The Farnsworth Art Museum prepares to honor Tenneson with the 2016 Maine in America Award tonight

Watch as Joyce Tenneson reaches right through the camera

Fri, 07/15/2016 - 3:00pm

    ROCKLAND — In 1986, photographer Joyce Tenneson was just reaching a pinnacle of her career in New York City with more than 20 shows under her belt and several published books when the Poloroid corporation specifically sought her out to offer her a grant. Poloroid, known best for its instant film and cameras, wanted her to shoot subjects of her choice with their five-foot-tall, 235 pound camera.

    “It was basically a refrigerator on wheels,” she said. “Two guys had to move it around. Once I shot the photo, they would get down on their knees and pull the print from the camera.”

    The print would then have to be sliced off with a box cutter. 

    “Every time I used it, I had to give them one of my best images, which they kept for their collection,” she said.

    Normally that camera would be $1,700 a day to rent with $200 for each exposure. If that wasn’t not enough pressure, the very nature of Poloroid photography has no negatives and no prints could be altered.  To get the perfect shot, Tenneson was looking for a face that could transcend the camera.

    “I found my subjects everywhere—on the subway, at the bank, at art openings or at coffee shops—people of varied shapes, skin colors, sizes and sizes and ages,” she said. One day riding the subway, she noticed a thin, frail girl with blond hair. “I saw her as an alter ego,” she said, “and I approached her, gave her my card and said I’d like to photograph her.” This young girl, Suzanne, would prominently appear in many more of Tenneson’s pictures over the next 30 years.

    “I am an intimist and what thrills me is to connect with people,” explained Tenneson. “What I try to do when behind the camera is show something secret about them. I try to reveal their inner essence. But, to do that, you have to establish trust. And I think my passion is connecting with that transcendence the moment I take the shot.”

    Now the work which she calls Grace: Unseen Poloroids 1986-2006 is hanging for the first time at the Dowling Walsh gallery in Rockland. For many years this collection lay in storage in New York City, never seen, never published.

    “At the end of the day, you’re exhausted, you’ve been on your feet 10 hours,” she said. “Many of these photographs were of the same person, but just different shots. I had to make a quick editorial decision to keep one photo and the rest had to go into storage because there was no place to store them in the studio.”
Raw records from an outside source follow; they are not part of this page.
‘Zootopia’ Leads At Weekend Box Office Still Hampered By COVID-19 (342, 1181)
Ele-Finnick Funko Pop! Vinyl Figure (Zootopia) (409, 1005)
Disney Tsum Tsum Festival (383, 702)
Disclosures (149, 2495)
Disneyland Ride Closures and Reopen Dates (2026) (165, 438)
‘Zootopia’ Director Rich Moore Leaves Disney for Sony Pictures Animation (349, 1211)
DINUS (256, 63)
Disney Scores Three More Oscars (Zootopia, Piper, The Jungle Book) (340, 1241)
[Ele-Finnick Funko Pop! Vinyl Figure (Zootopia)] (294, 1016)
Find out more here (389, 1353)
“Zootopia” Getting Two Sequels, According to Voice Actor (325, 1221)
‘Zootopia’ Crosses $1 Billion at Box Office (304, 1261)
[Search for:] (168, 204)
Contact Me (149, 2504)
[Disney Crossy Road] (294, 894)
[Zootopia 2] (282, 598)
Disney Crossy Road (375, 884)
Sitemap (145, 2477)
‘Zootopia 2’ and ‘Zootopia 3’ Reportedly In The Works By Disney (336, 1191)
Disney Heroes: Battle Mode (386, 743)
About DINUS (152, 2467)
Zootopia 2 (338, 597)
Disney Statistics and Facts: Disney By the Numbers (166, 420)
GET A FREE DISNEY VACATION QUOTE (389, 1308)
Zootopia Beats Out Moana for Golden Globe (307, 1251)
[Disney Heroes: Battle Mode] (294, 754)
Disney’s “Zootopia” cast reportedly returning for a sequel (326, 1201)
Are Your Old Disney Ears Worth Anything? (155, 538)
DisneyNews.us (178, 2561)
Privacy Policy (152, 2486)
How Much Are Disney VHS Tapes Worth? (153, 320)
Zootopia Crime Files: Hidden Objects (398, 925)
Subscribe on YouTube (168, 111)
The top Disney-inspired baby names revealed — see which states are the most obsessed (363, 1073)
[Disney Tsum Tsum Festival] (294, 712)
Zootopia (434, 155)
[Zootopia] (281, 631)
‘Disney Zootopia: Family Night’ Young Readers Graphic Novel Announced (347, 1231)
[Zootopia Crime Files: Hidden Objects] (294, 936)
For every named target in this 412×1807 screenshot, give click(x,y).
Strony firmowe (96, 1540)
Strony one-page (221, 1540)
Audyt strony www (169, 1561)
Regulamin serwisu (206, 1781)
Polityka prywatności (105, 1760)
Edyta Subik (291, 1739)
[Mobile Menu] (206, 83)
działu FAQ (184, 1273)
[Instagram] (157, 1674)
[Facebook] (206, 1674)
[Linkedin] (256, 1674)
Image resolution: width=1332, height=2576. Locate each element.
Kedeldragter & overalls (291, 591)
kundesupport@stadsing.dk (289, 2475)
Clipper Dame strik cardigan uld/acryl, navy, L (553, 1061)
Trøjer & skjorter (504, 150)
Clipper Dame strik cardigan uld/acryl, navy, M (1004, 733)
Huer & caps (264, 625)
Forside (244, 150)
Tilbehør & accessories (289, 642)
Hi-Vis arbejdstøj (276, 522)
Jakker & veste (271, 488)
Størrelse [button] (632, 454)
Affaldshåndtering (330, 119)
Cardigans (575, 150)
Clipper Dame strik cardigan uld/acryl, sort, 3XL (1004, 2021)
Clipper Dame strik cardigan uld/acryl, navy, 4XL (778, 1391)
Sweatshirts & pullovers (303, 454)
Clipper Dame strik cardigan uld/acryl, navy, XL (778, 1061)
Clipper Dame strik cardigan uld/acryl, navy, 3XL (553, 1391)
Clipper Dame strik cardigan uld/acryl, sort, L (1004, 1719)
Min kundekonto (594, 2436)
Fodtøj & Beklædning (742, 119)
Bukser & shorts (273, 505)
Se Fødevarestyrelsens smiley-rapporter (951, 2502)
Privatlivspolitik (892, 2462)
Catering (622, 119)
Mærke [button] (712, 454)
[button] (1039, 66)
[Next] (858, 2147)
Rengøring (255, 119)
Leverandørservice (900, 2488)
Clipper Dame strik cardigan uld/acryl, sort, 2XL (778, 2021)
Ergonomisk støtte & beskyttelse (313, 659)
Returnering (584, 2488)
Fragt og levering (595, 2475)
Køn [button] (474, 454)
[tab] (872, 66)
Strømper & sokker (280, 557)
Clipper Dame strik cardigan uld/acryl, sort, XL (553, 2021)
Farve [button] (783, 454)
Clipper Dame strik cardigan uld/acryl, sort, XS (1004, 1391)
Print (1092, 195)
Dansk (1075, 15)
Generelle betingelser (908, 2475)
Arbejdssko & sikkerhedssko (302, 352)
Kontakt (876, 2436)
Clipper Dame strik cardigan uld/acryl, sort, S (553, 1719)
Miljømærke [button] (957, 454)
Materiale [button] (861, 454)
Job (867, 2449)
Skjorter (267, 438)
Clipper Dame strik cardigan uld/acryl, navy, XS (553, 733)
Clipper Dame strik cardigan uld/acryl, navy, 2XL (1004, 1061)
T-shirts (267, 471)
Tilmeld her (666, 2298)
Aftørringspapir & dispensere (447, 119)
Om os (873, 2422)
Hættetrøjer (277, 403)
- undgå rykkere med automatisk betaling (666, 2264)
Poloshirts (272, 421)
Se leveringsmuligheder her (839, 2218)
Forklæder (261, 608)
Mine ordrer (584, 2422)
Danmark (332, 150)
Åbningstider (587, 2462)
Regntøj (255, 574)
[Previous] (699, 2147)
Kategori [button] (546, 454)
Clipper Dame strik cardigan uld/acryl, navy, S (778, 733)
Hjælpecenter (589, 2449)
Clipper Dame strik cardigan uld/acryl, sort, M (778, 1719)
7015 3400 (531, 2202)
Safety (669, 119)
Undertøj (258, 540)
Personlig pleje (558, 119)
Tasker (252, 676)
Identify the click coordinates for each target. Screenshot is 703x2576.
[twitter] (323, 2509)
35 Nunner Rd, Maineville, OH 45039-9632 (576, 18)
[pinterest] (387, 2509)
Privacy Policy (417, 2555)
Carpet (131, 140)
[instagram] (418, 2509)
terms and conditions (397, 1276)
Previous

    Most of the models in Grace: Unseen Poloroids are wrapped with a simple white fabric, or partly unclothed. “I like my figures to be outside of time,” she said. And the props she uses are elemental as well, such as a curving snake skeleton that Suzanne holds behind her back.  “When I found it and just liked the way it looked,” said Tenneson. “I didn’t even think about it until someone reminded me later that snakes are a symbol of transformation.”

    There is a lush femininity throughout this series, a vulnerability with an undercurrent of inner radiance and power behind each person’s direct gaze. In another portrait called The Queen (one of Tenneson’s favorites), a nude heavyset woman lies on her side wearing a handmade paper crown made by Tenneson, as she stares evenly  at the camera. And she is Suzanne’s opposite in almost every way: durable, earthy, and seasoned.

    “I want to allow others to reveal and celebrate aspects of themselves that are usually hidden,” said Tenneson.

    The other reason these 20” x 24” giant photographs are so special is because the hand-spooled film used for this particular camera is on its way to being extinct.

    “It’s not that the camera has become defunct, it’s that when the Poloroid company went bankrupt, the existing film was bought by a private hedge fund investor,” explained Tenneson. “He put the remaining film in a rented refrigerated warehouse in New Jersey. The expiration of all of that film will be up in a year. It’s specially handmade but cannot be mass produced. They are trying to reproduce this same film with the Impossible Project in Amsterdam, but it’s just not the same. It looks different.”

    Tonight, July 15, 2016, the Farnsworth Art Museum prepares to honor Tenneson with the 2016 Maine in America Award. The award is presented by the Farnsworth's Presidents Council to honor an individual or group who has made an outstanding contribution to Maine's role in American art.  With more than 150 exhibitions worldwide and the author of 15 books, she is the recipient of numerous awards, including the International Center of Photography's Infinity Award, for best applied photography, and the 2012 Lifetime Achievement Award from the Professional Photographers of America.

    The award presentation will occur during the Farnsworth Art Museum's 2016 Summer Gala on the grounds of the museum.

    Grace: Unseen Poloroids hangs at Dowling Walsh until July 30. Many of these photographs will go to private collectors. And soon, this style of shooting film will be gone forever. Suzanne has aged. The Queen has aged. But the way Tenneson has been able to reach through the camera and pull out their inner essence, the secrets in those haunted stares will live on forever.